S’appuyer sur un réseau
Depuis, elle poursuit ce rôle-là à mi-temps avec une commission composée de sept personnes, qui travaillent aux moyens de rendre visible les enjeux de l’écologie intégrale. En octobre dernier, sa congrégation l’envoie vivre au sein de la fraternité des neuf sœurs de Fontenay-sous-Bois dans le Val-de-Marne. “Je navigue actuellement beaucoup en train et je recherche un successeur. Le frère Emmanuel est aussi moins disponible depuis qu’il a été élu au conseil de sa congrégation. La commission a besoin de quelqu’un qui porte les projets sur le long terme”, souligne sœur Hélène. Attentive aux évènements du monde, la religieuse note des intérêts croissants pour la cause écologique quand son équipe, elle, peine à se faire entendre. “Heureusement, le réseau des référents diocésains à l’écologie intégrale est un bon soutien”, assure-t-elle.
Initié sous l’impulsion d’Elena Lasida alors chargée de mission Écologie et société dès 2016, ce réseau prend une nouvelle dimension à la suite des assemblées plénières des évêques consacrées à Laudato si’ entre 2019 et 2022. “Nous sommes passés de quelques personnes à une soixantaine d’acteurs. Aujourd’hui, peu de diocèses restent sans référent à l’écologie intégrale. Nous nous réunissons tous les mois en visio autour d’un temps de partage, d’un apport spécifique, d’une discussion à bâton rompu, selon les besoins des uns et des autres. Nous nous rencontrons aussi chaque année fin janvier soit à Paris, soit en région. L’an dernier, nous nous sommes retrouvés à l’écocentre spirituel du Châtelard près de Lyon. C’était une belle expérience ! Alors que nous n’avions pas de référent national, nous avons vu la force du réseau : nous ne lâchons rien ! C’est un bon réseau, un beau lieu”, partage sœur Hélène. Cette année, un des groupes de travail un a été chargé de redéfinir l’écologie intégrale en rendant mieux compte de sa dimension spirituelle. Ce qui a été retenu ? “L’écologie intégrale est un art de vivre qui nous invite à nourrir des relations justes et harmonieuses avec les autres, avec Dieu, avec le monde créé et nous-même, pour redécouvrir que cela est bon”.

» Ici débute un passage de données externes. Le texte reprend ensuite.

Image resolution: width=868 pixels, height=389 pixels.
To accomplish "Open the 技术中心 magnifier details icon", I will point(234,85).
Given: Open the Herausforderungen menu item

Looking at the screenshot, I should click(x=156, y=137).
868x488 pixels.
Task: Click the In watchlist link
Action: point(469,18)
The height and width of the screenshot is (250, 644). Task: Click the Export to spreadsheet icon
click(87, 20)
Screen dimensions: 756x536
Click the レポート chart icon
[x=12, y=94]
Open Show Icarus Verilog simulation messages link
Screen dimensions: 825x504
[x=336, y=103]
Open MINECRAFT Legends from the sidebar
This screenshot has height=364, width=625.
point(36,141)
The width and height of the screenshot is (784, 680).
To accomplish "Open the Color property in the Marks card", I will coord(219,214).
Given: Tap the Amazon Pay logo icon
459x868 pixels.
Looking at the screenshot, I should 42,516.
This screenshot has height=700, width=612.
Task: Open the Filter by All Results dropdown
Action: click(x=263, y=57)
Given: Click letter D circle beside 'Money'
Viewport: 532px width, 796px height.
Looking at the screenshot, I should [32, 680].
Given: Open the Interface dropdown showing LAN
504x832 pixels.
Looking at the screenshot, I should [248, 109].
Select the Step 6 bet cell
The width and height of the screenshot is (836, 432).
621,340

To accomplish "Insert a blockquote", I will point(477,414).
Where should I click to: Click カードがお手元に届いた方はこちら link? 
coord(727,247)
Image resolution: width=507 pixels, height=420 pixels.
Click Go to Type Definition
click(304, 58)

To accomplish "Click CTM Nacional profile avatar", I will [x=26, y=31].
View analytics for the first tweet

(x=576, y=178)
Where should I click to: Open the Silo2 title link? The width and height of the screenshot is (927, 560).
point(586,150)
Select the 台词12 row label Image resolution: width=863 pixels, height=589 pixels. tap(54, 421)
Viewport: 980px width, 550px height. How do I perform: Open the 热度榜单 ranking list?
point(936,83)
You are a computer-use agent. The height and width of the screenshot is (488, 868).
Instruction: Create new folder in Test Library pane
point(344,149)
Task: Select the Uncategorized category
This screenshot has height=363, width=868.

Être force de propositions
Au quotidien, sœur Hélène lit et compulse de nombreux ouvrages. La commission Laudato si’ réalise actuellement un document-cible, de façon à répertorier tout ce qu’elle est en capacité de proposer aux niveaux paroissial et diocésain. Ces derniers temps, avec la restructuration du diocèse et la réorganisation des paroisses, ses interlocuteurs lui répondent invariablement d’attendre. “Que devient l’écologie intégrale dans ces transformations ? Nous nous sentons souvent comme les oubliés du changement, alors que nous devrions y être cœur. Comment rebondir et manifester l’importance de cette conversion écologique”, interroge la référente diocésaine. Chaque année, elle anime un temps fort à l’occasion du Temps de la Création (septembre). Avec le dixième anniversaire de l’encyclique Laudato si’, elle envisage d’en proposer un deuxième en participant à la grande fête des plantes et du terroir qui se tient chaque année fin mai à Sées. L’idée est à affiner.
Les principales propositions de la commission de Laudato si’ ? Les balades écospirituelles ! “Elles n’attirent pas les foules, mais elles permettent de vivre un moment fort. Les participants découvrent un lieu avec un intervenant sur la faune, la flore et le paysage. Le curé de la paroisse, où la balade se déroule, initie les liens avec la notion de conversion écologique”, explique sœur Hélène. Déclinées dans les différentes paroisses, elles sont souvent suivies d’un temps de convivialité et d’un temps de partage ou de réflexion. Il y a deux ans, la projection du film documentaire “Les gardiens du climat”, réalisé en 2021 par Erik Fretel, un Alençonnais, avait été proposée. Il présente les initiatives au quotidien d’acteurs locaux et leur volonté farouche de venir en aide à la planète dans une approche pleine d’humour. D’autres projections suivies d’échanges rassemblent également un petit public, notamment autour de La lettre. Ce documentaire porté par le Mouvement Laudato si’, a été réalisé en 2022 en partenariat avec Off the Fence et YouTube Originals, et en collaboration avec le Vatican. Il évoque le message de la lettre encyclique Laudato si’, à travers l’histoire de personnes de différents continents, dans un dialogue exclusif avec le pape François.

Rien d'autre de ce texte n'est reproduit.